We are excited to announce the fifth night of talks in the NYC Systems series! Talks are agnostic of language, framework, operating system, etc. And they are focused on engineering challenges, not product pitches.
We are pleased to have Jacopo Tagliabue and Samy Al Bahra speak, and glad to have Trail of Bits as a partner for the venue.
Jacopo Tagliabue is the co-founder and CTO of Bauplan. Educated in several acronyms across the globe (UNISR, SFI, MIT), Jacopo was co-founder and CTO of Tooso, an AI startup acquired by TSX:CVO in 2019. He led Coveo's AI from scale-up to IPO, and built out Coveo Labs, a prolific R&D practice whose libraries, models and datasets have garnered tens of millions of downloads.
Throughout his career, he has been fortunate enough to collaborate with incredible folks in industry and academia (e.g. Netflix, NVIDIA, Stanford, Univ. of Wisconsin-Madison), and publish contributions in a variety of fields: Information Retrieval (RecSys, SIGIR), Data Science (KDD), Artificial Intelligence and NLP (ICML, NAACL), Data Management (SIGMOD, VLDB), Computer Systems (Middleware). While building his new company, he is teaching ML Systems at NYU, which is mostly notable because it is the only job he ever had that his parents understand.
The lakehouse architecture has become a foundational design for modern data and AI workloads. But this flexibility comes at a cost: users and system developers must navigate multiple APIs, conflicting abstractions, and overlapping execution models. What if we started from scratch? In this talk, we discuss the technical challenges of building a "Function-as-a-Service" (FaaS) lakehouse. We argue that existing FaaS platforms were never designed for data-intensive workflows.

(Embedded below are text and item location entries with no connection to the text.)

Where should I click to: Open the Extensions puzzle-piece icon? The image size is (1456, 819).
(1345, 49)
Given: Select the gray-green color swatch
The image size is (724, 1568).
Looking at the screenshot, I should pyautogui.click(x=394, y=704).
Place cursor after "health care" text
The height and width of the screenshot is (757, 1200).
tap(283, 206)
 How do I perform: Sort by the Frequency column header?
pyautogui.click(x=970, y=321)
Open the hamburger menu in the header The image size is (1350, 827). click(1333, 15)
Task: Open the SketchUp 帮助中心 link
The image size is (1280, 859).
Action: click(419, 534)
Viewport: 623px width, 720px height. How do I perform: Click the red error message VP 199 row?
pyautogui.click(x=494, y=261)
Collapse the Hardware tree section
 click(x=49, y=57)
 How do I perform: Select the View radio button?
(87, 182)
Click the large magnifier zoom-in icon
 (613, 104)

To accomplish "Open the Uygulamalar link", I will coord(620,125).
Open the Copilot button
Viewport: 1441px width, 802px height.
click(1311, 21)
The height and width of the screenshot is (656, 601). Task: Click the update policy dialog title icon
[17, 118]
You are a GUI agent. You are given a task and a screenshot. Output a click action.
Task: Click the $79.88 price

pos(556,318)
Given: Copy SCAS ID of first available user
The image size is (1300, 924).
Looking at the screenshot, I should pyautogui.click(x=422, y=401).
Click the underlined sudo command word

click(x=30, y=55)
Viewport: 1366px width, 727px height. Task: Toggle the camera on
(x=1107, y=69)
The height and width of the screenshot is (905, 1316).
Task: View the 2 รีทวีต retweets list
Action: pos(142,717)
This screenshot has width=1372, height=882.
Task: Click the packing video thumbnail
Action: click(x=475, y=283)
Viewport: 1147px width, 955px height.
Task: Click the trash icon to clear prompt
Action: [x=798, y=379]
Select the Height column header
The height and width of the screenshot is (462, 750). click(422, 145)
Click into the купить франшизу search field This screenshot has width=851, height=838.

To address this, we built a new system from the ground up using object storage and open formats. Re-purposing lessons from OpenLambda, we deploy functions up to 15× faster than AWS Lambda. By extending Apache Iceberg’s isolation with Git-like primitives, we support multi-language transactions with formal correctness proofs. We conclude by emphasizing the role of user-facing APIs for adoption in real-world settings, and sharing late-breaking results from our ongoing research.
Samy Al Bahra is the co-founder of BitBison, focused on infrastructure, cybersecurity, and machine learning for systems-level data. Over the past two decades, he has worked across high performance computing, firm real-time systems and large scale infrastructure, working on everything from operating system kernels to mail servers and distributed web applications. His career began with a deep passion for systems security, which continues to guide his work today.
Before founding BitBison, Samy co-founded Backtrace, where he helped build next-generation developer tooling, OLAP databases and large-scale observability systems for customers such as Amazon and Roblox. Samy started Concurrency Kit, an open-source library that advanced multicore scalability in systems such as the FreeBSD kernel and is widely deployed across finance, infrastructure and networking. Much earlier in his career, he worked on proprietary kernel-level system hardening and high-performance network capture technology for FreeBSD.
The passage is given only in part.